NRA releases projections for any future radiation spills

Nuclear regulatory authorities (NRA) in Japan have recently released the first projections for the spread of radiation from nationwide reactors, in case a disaster such as the 2011 Fukushima Daiichi tragedy occurs again.

Radiation simulations were conducted on 16 atomic plants around Japan to give references for local governments to increase the size of evacuation areas from the present radius of ten kilometres, said the NRA.

In careful estimations supplied by NRA, if a large-scale accident occurs evacuation is recommended for 40 kilometres surrounding the Tokyo Electric Power Co.'s Kashiwazaki-Kariwa plant in Niigata Prefecture for at least one week.

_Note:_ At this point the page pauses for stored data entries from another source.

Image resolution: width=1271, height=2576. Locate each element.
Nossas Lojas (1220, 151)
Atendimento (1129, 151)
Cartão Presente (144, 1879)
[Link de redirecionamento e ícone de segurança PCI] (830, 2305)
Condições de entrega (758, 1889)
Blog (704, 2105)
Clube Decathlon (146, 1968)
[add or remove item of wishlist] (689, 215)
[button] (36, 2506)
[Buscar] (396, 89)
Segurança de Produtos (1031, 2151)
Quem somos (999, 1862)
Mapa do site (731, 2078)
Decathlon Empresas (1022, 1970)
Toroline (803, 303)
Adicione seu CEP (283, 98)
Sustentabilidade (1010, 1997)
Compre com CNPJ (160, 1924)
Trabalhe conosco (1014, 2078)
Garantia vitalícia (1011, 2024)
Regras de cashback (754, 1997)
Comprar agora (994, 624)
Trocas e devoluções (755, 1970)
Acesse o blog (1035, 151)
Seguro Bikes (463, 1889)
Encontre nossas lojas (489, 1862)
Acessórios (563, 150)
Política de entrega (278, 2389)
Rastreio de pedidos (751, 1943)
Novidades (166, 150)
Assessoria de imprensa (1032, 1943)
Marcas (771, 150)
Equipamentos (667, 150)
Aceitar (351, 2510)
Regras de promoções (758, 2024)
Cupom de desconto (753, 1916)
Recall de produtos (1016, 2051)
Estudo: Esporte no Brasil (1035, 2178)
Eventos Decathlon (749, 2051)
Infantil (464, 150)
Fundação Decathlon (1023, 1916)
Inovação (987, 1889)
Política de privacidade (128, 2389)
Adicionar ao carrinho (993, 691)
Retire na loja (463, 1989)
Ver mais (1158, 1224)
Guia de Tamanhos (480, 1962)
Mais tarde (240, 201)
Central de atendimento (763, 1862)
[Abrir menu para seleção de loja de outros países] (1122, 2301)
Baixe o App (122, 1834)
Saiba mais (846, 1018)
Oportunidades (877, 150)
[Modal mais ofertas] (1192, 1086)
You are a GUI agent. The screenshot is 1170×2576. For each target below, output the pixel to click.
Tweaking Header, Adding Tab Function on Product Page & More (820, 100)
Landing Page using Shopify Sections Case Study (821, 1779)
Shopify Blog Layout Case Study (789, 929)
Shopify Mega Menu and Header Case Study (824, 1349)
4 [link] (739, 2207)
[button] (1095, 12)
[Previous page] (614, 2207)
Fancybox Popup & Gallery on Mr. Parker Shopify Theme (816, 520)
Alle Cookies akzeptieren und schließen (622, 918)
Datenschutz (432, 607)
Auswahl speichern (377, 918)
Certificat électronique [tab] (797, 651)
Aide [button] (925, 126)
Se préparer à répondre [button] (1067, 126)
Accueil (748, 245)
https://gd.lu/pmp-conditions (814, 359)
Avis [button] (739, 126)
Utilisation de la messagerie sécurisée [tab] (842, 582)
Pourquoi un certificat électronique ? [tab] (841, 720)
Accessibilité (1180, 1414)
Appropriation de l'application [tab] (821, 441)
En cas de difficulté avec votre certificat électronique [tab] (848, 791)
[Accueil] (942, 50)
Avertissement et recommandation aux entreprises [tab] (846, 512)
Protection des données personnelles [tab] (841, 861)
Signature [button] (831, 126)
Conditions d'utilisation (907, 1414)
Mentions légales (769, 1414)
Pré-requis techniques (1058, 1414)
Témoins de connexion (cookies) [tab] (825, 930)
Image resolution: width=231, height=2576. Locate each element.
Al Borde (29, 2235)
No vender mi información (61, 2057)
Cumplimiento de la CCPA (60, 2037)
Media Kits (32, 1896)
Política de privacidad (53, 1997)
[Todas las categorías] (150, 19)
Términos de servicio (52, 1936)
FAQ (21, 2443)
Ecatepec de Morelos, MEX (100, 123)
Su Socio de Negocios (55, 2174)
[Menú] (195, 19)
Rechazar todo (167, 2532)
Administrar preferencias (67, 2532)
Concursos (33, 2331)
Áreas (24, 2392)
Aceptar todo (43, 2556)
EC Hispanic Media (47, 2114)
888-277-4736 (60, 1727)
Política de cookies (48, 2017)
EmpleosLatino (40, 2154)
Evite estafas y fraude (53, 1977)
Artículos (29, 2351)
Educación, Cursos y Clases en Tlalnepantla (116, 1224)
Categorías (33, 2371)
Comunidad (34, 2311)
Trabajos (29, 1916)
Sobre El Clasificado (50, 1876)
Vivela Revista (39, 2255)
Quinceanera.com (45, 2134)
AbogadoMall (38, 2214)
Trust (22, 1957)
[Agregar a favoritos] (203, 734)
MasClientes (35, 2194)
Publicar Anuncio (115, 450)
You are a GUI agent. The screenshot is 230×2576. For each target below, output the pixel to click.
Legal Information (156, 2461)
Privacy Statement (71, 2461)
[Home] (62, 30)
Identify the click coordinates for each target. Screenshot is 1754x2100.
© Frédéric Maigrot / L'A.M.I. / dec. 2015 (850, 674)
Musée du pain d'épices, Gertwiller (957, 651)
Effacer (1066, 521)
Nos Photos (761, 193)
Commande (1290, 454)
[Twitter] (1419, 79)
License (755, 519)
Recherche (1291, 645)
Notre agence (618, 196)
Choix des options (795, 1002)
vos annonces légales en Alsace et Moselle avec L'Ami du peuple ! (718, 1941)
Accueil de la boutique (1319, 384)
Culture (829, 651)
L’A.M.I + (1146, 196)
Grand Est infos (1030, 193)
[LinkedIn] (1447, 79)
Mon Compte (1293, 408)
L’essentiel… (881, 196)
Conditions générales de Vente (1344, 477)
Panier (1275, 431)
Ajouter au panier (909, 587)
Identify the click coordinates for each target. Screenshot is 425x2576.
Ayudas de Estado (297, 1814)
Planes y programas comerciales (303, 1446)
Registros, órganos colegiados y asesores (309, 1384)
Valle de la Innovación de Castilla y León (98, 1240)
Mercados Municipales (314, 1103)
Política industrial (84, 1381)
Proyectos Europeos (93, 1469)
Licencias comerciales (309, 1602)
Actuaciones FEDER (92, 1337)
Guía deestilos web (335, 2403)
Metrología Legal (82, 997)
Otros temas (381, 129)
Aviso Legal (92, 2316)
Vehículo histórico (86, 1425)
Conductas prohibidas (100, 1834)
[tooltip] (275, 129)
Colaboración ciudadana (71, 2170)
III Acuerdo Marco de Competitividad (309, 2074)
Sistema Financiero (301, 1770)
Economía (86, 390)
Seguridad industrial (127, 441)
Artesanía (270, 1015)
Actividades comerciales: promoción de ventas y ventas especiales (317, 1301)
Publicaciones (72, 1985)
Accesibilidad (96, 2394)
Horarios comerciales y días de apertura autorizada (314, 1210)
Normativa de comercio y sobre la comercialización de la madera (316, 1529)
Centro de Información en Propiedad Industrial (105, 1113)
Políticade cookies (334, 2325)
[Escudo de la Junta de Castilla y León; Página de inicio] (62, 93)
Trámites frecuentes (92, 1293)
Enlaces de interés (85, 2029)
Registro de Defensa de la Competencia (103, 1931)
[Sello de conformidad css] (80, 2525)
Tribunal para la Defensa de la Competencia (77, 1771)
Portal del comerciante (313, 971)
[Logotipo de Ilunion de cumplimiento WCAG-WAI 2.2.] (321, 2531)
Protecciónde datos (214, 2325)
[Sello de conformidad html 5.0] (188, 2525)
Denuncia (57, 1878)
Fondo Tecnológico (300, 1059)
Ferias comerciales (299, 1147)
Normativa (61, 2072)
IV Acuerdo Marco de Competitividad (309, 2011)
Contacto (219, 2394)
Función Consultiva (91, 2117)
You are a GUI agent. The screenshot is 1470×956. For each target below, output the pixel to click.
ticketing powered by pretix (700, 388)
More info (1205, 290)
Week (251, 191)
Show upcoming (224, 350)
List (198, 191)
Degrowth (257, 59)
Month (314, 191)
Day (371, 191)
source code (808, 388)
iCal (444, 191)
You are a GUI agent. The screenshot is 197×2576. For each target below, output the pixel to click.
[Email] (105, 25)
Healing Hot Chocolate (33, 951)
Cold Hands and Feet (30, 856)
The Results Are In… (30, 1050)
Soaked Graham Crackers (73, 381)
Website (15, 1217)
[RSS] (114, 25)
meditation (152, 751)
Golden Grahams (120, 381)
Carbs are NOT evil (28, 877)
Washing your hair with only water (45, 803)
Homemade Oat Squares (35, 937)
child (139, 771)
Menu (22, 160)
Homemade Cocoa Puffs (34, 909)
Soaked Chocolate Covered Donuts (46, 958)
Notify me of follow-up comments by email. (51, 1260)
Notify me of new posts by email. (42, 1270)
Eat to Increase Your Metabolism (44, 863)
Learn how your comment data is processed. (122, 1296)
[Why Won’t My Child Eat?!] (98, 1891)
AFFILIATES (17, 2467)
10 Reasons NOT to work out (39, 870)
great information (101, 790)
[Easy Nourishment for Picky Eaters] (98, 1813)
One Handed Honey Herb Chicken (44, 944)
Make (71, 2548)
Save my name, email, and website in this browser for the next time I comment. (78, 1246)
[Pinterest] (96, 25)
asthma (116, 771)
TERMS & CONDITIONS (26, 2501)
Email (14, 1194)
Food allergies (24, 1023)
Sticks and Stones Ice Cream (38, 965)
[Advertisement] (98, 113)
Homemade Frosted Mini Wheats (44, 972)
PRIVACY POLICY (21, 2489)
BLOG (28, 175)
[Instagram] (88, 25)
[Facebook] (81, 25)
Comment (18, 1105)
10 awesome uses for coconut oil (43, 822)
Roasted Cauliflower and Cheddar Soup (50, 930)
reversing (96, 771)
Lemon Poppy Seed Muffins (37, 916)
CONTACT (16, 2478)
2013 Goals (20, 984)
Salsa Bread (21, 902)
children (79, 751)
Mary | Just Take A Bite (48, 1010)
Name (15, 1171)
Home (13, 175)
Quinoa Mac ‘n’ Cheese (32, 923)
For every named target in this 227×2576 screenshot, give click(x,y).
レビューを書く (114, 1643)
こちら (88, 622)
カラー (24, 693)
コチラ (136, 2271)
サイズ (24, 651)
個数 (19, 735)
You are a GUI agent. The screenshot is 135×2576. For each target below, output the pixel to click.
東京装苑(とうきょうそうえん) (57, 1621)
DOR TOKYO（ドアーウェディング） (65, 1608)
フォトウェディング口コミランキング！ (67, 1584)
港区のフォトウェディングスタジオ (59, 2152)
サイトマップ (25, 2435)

Planning to advise that emergency zones should be set within a radius of approximately 30 km in its new nuclear disaster mitigation measure guidelines, it will have local governments considering extending this to a larger distance.

Assuming all seven nuclear reactors suffer meltdowns at the Kashiwazaki-Kariwa plant, the NRA found that doses of radiation could reach 100 millisieverts in the city of Uonuma in Niigata Prefecture, about 40.2 km away.

Areas slightly further out of a 30 km radius from Fukushima Prefecture's Tokyo Electric's Fukushima Daini, Chubu Electric Power Co.'s Hamaoka plant in Shizuoka Prefecture and Kansai Electric Power Co.'s Oi plant in Fukui Prefecture could suffer from 100 millisieverts radiation doses.

In the first seven days of exposure due to a radioactive emergency, the International Atomic Energy Agency calls for evacuations when effective doses exceed 100 millisieverts.

The NRA explained that simulations are based on simple criteria, such as weather patterns; however it did not include other factors, such as geological formations in potentially affected areas.

Commissioner of the regulatory body, Kunihiko Shimazaki stated that the results are "very important" in understanding how far contamination can travel, but he did acknowledge that simulations need to include additional factors, such as land features to get a clearer picture of the potential effects and plan for it accordingly.

In line with IAEA standards, the plans include concepts such as "precautionary action zones" and "urgent protective action planning zones", which will be finally decided upon by local governments.